Kyiv could seek a ceasefire with Russia, while declining to immediately forfeit legal rights to its Russian-occupied lands. It could enter negotiations with Russia without intending to sign away the Donbas and Crimea quickly. After 2014, Russia itself followed a similar path, agreeing to pause fighting and then dragging out negotiations over Eastern Ukrainian territory in multi-way talks with Kyiv, Paris and Berlin under the (failed) Minsk protocol. Zelensky could do something similar: pause the fighting now, but resist giving in completely at the table.

The idea would be to leave open the option of gaining back lost territory later through a slower economic and political resurgence. Think of East and West Berlin. After World War II, the Allies divided Germany — including Berlin — with the UK, France and US essentially splitting it with the Soviet Union. But the solution wasn’t permanent: The long-term success of West Germany, including the freedom and prosperity that Western-backed capitalist democracy afforded it, allowed Western Europe to win Berlin back into its sphere in 1989.

In order for Ukraine to follow a trajectory like that, several big things must happen. Ukraine needs to recapture all the territory it can in the next 12 months — with as much Western help as Zelensky can muster. Wherever the battle lines are at that point, NATO would need to guarantee Ukraine’s security from land offensives and aerial attacks on cities.

Perhaps more important is for the West to commit to a rebuilding program that can create the economic strength necessary for Ukraine’s deeper long-term security. Just as NATO must offer its protection, the European Union has to make Ukrainian membership happen in the next year, and donor-promised money to rebuild Ukraine’s destroyed infrastructure must be ready to spend. If these things happen, it’s a good bet Ukraine can become an engine of growth for itself and its EU neighbors. The country has a market the size of California; the prospect of upgrading its economic base, meanwhile, may be a trillion-dollar opportunity for investors.

Such an economic rebuild is critical for Ukraine’s long-term survival in the face of an aggressive Russia. Economic growth, jobs, better housing and educational options would draw back many of the 6.3 million Ukrainians who have fled their country since Russia’s full-scale invasion early last year.

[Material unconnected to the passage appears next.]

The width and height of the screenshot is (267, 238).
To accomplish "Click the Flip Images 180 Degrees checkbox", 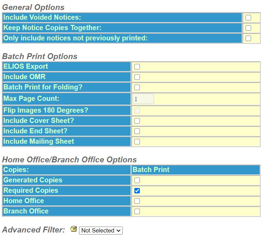I will (x=137, y=111).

Families that have been refugees for two years now will have put kids in schools, find jobs and housing and begin to integrate into their new communities. Showing them that returning home promises a quality of life that can soon compete with what they have now, abroad, is crucial to bringing back the human talent needed to rebuild the country.

Finally, in the longer term, the same thing can happen to the populations under occupation in the Donbas and Crimea. In time, probably after Putin is gone from power, the lure of a better life just across the border may spark the political will to fight Moscow for the chance at a better life in a thriving, safe, European Ukraine.

That is a long-term theory of victory, one predicated on political and economic strength, not just battlefield gains. While it would be difficult to achieve, and while it would take many years, the broad trajectory is in keeping with Clausewitz’s accurate observation of war as politics. The tremendous sacrifices made in the trenches of Ukraine are what won this possibility. Had the cunning and bravery of Ukrainians, and the political will of the West to support them, not stopped the column of invaders pointed at Kyiv in March 2022, the outcome would have been determined in the streets of Kyiv, not Moscow. On one hand, a more limited Ukrainian defeat remains possible: Kyiv could accede to Russia at the negotiating table, giving away occupied land forever. On the other, the prospects of an economic rebuild, inclusion in the European Union and official or unofficial protection from NATO — in short, Ukrainians getting an upgraded country that can thrive in the Western fold — remains the likeliest way for Kyiv to win a long-term political face-off with Moscow.

War is the realm of chaos and chance. But it also opens up the possibility of a better future in exchange for the sacrifices of so many. Dead Carl teaches us that it’s the politics in Washington, Brussels and Kyiv that will secure or squander it.